LeVCS/doc/technical-report.md

18 KiB
Raw Blame History

LeVCS: A Technical Report

Status: v0.1.0 — protocol substrate complete, workflow surface deferred. Audience: engineers evaluating LeVCS for their own projects, or designing the workflow tooling that will sit on top of it.


TL;DR

  • LeVCS is a distributed version control system in the same lineage as git, fossil, pijul, and sapling — content-addressed objects, signed history, three-way merge.
  • Five things are different by design: identity is in the protocol, federation is a first-class concept, the merge engine is a cascading pipeline of format-aware handlers, hashes are BLAKE3, and releases are signed objects rather than ad-hoc tags.
  • It is a substrate, not a workflow tool. There is no PR review surface, no issue tracker, no CI integration, no web UI today. Those are the next layer up.
  • You can host an instance on a small VPS behind nginx or Caddy. The protocol terminates over HTTP; signing is at the application layer.
  • The codebase is small (~10 crates) and runs cargo test in under a minute on a laptop. 194 tests pass at v0.1.0; baseline benchmarks are in the repo.

1. Why a new VCS?

Git is the dominant DVCS. It is also a tool that grew up in 2005 around a hashing algorithm that had visible cracks (SHA-1) and a federation model that was, fundamentally, "your remote is a URL string." Twenty years on, the world git serves looks different:

  • Identity is no longer optional. Many projects need to know not just who claims to have authored a commit but who is authorized to alter the repo's history.
  • Replication is more complex than push/pull. Mirrors, archives, cold-storage replicas, and read-only forks are all common — and git treats them with the same primitives as the source-of-truth remote.
  • Merge conflicts are still mostly resolved at the line level. JSON, YAML, TOML, source code with semantic structure — the line-diff treatment is wrong for all of these and produces false conflicts on reformats every team has hit.
  • SHA-1 is broken; git's SHA-256 transition has been "in progress" for most of a decade.
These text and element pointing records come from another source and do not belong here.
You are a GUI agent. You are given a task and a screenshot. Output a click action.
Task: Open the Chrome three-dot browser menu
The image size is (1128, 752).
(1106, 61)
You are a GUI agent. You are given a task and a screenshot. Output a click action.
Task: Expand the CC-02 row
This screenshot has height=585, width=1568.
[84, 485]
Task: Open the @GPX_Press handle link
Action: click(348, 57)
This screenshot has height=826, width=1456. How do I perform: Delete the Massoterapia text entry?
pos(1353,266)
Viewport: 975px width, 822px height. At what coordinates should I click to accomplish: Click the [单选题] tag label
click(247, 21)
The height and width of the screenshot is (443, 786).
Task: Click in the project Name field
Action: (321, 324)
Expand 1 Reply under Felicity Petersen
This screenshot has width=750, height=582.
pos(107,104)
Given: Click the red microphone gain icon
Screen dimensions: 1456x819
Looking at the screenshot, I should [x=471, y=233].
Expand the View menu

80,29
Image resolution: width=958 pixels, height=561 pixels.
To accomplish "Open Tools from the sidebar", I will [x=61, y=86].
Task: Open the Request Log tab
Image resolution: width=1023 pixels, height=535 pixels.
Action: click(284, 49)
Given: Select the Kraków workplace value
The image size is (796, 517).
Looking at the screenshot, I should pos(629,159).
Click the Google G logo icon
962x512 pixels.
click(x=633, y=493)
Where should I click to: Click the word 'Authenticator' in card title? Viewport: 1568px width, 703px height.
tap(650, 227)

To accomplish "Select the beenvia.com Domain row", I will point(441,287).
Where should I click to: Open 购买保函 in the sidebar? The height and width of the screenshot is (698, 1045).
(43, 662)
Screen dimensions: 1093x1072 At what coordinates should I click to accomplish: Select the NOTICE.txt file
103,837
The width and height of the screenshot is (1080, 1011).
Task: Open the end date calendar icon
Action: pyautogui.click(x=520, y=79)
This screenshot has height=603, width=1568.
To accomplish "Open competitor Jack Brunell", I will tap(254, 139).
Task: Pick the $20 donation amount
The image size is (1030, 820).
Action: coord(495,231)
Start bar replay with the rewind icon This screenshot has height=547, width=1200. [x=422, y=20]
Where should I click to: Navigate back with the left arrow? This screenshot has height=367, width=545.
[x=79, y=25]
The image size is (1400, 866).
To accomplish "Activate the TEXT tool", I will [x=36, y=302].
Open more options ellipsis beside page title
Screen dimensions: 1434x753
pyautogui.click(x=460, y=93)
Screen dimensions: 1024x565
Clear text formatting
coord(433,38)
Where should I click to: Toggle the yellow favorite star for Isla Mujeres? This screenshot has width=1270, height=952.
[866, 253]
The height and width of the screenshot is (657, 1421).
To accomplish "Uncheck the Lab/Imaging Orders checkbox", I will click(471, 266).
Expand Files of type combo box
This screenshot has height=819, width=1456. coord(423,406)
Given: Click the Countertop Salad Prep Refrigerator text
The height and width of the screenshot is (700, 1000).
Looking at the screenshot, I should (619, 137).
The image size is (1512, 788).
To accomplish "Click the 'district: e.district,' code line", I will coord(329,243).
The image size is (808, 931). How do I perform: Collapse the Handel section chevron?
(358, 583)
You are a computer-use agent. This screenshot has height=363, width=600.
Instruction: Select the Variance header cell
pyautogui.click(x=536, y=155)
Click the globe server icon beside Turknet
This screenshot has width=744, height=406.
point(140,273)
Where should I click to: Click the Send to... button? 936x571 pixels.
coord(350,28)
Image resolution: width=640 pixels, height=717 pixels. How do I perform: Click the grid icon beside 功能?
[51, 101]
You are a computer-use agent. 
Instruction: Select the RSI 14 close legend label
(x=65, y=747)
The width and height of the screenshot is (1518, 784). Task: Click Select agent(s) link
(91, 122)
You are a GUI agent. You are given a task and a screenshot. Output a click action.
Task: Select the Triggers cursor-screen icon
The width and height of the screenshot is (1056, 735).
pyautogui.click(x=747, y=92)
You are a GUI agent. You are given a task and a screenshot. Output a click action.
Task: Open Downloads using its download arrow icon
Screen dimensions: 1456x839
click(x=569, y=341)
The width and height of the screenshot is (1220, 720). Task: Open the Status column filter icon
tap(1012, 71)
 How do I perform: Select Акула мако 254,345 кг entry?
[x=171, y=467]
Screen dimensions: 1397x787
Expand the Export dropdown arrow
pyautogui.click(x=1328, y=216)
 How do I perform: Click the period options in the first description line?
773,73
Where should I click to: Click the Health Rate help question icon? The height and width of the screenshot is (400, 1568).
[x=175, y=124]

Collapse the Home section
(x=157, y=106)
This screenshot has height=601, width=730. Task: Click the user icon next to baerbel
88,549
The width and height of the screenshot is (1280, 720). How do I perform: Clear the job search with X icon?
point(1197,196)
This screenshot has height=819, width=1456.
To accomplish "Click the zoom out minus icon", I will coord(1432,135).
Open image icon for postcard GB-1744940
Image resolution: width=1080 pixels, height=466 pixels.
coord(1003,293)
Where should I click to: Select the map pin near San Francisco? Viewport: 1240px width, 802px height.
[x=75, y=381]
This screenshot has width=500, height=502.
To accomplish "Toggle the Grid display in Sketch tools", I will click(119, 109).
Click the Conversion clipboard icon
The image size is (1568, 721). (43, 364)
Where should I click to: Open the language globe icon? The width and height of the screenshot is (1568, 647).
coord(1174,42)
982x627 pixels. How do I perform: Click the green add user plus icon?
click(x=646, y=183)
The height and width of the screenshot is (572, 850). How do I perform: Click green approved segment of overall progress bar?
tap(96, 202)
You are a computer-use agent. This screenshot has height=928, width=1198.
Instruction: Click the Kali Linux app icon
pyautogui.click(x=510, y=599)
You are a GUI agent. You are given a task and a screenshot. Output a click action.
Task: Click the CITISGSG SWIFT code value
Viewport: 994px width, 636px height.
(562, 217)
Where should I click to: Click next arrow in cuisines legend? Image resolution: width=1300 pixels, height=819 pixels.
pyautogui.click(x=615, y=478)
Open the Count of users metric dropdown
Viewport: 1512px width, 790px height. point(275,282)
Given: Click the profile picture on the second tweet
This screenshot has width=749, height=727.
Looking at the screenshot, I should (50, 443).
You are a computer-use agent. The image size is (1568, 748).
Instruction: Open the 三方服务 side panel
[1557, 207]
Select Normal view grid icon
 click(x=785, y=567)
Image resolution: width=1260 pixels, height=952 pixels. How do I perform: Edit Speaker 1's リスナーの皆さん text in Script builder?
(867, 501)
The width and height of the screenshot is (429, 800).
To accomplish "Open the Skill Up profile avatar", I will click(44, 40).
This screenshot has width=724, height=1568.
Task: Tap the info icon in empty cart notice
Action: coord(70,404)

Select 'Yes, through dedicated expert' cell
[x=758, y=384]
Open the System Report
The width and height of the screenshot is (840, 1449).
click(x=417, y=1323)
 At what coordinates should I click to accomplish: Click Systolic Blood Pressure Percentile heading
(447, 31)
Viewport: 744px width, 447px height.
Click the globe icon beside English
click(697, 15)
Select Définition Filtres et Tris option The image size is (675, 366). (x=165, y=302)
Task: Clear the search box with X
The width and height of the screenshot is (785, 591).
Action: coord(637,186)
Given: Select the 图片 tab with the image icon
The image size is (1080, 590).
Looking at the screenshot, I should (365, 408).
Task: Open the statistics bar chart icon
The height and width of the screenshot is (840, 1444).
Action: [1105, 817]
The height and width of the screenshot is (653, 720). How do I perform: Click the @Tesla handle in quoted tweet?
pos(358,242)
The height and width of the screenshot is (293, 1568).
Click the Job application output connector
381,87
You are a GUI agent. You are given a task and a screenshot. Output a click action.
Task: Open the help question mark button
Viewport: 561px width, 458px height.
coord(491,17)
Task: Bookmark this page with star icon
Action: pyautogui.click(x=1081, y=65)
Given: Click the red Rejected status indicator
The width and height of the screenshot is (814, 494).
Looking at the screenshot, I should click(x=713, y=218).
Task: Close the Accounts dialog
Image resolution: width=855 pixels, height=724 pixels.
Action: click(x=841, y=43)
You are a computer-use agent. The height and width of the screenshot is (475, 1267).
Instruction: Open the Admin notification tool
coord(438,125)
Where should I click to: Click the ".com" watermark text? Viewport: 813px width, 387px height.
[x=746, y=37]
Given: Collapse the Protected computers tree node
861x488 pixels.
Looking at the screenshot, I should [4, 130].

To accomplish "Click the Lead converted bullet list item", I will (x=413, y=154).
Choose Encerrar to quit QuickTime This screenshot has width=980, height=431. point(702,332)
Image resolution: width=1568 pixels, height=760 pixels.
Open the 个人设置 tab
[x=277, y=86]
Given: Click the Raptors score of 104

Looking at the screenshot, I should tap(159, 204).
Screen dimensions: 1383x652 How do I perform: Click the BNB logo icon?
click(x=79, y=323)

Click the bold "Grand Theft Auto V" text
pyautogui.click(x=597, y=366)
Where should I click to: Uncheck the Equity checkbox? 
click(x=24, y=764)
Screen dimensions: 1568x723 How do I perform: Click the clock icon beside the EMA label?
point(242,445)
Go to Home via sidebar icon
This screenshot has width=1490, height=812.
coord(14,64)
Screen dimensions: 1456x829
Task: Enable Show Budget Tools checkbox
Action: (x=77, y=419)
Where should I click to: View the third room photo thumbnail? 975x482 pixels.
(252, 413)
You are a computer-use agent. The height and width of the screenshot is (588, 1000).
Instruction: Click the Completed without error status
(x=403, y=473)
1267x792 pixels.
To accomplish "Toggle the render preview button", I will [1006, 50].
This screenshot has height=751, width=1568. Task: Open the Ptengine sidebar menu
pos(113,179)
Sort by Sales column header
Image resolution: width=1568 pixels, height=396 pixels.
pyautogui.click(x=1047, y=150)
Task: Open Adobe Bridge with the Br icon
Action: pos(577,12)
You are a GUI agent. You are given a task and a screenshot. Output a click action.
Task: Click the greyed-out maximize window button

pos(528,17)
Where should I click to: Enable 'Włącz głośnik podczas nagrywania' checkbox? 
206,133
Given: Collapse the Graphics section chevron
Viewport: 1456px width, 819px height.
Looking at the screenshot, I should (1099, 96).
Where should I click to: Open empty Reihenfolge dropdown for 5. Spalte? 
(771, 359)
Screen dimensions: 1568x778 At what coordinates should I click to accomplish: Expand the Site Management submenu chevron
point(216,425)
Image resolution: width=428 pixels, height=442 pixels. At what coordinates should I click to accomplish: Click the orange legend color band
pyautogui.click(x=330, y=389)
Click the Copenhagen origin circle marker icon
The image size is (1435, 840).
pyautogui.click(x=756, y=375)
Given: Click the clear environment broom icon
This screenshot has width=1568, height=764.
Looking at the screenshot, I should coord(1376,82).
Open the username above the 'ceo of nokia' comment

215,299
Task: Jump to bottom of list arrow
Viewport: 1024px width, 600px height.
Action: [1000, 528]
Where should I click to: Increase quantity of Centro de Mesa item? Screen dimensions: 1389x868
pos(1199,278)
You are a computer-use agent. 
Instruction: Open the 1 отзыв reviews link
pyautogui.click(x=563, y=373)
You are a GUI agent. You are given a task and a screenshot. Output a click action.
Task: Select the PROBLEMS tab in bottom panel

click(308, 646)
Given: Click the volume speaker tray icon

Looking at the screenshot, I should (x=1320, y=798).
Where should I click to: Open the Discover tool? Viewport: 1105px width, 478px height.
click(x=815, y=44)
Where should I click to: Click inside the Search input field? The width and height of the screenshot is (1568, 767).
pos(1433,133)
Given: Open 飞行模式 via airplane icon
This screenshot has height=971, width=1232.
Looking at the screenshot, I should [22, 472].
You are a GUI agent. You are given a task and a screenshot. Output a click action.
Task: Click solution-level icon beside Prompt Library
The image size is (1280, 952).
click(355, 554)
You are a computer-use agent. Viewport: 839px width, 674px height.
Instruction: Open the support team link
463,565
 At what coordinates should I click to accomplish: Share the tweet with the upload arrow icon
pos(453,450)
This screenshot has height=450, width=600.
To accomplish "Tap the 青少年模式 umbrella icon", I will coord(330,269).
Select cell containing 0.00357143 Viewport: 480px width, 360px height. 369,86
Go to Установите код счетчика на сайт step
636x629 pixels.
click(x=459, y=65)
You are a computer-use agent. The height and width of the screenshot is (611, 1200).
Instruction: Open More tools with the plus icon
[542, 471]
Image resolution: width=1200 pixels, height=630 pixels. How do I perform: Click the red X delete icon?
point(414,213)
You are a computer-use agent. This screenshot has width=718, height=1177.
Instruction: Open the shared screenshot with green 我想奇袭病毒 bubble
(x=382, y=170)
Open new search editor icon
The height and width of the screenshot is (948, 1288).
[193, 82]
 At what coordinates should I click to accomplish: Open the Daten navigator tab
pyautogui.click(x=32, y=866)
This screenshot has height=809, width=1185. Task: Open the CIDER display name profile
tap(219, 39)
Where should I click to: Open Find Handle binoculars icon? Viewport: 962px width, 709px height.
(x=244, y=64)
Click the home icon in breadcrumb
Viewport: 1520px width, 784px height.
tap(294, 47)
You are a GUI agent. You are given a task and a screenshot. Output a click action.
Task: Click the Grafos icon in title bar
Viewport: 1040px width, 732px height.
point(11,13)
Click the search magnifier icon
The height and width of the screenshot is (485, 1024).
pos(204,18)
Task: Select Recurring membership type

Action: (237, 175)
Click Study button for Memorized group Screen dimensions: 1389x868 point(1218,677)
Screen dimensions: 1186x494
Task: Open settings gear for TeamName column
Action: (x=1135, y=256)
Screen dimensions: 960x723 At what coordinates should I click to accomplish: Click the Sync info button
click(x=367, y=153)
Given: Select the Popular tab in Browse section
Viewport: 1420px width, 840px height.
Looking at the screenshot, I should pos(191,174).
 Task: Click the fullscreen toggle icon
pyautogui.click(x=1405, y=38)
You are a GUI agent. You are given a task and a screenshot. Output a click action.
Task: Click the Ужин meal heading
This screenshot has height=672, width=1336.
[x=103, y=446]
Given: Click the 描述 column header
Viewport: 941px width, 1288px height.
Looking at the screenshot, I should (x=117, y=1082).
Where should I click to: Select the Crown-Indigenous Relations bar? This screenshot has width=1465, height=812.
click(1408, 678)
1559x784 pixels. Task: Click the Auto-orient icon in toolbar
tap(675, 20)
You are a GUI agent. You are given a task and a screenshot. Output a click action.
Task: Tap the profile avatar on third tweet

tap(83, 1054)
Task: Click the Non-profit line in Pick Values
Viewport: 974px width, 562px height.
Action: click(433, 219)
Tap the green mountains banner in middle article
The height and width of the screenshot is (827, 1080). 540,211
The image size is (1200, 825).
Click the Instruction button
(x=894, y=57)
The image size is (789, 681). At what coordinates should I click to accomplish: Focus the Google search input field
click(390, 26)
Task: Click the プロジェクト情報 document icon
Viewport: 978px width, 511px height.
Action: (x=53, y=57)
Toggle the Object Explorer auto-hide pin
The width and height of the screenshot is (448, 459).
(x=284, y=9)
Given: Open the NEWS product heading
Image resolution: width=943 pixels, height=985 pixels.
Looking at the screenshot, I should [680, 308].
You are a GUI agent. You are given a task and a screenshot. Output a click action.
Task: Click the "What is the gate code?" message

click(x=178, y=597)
LeVCS is an attempt at a clean restart that takes the DAG model and content addressing as obvious wins, and rebuilds identity, federation, merging, and hashing as protocol-level concerns rather than conventions or sidecar tools.


2. The shape of the system

LeVCS is layered:

┌───────────────────────────────────────────────────────┐
│ Workflow tools (TBD: review, issues, web UI)          │
├───────────────────────────────────────────────────────┤
│ CLI: `levcs init / commit / push / merge / release`    │
├───────────────────────────────────────────────────────┤
│ Federation HTTP API (instances, mirrors, releases)     │
├───────────────────────────────────────────────────────┤
│ Object model: Blob / Tree / Commit / Release / Authority │
│ Merge engine: textual → format-aware → tree-sitter     │
│ Trust root: signed authority chain (Ed25519)            │
│ Content addressing: BLAKE3                              │
└───────────────────────────────────────────────────────┘

Five object kinds, all content-addressed by their BLAKE3 digest:

  • Blob — raw file contents.
  • Tree(name, type, mode, hash) entries; sorted, no duplicates.
  • Commit — tree + parents + authority + author key + message, signed.
  • Release — first-class artifact: tree + predecessor commit + parent release + label + notes, signed by a maintainer or owner.
  • Authority — the membership document for a repo: who has what role, signed and chained.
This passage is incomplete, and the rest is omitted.